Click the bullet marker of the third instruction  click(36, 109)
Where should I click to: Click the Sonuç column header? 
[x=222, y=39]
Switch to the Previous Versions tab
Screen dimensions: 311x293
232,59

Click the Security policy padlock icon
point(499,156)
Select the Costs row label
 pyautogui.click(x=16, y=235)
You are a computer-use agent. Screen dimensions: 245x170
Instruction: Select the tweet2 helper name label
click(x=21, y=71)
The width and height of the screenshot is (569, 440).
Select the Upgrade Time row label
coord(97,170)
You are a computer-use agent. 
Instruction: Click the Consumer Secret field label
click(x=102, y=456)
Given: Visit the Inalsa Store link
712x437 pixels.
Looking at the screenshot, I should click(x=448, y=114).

WHAT THIS TASK INVOLVES:
Copy out each line of the listing that holds "agent".

EXERCISE RESULT:
You are a computer-use agent. Screen dimensions: 245x170
You are a computer-use agent. 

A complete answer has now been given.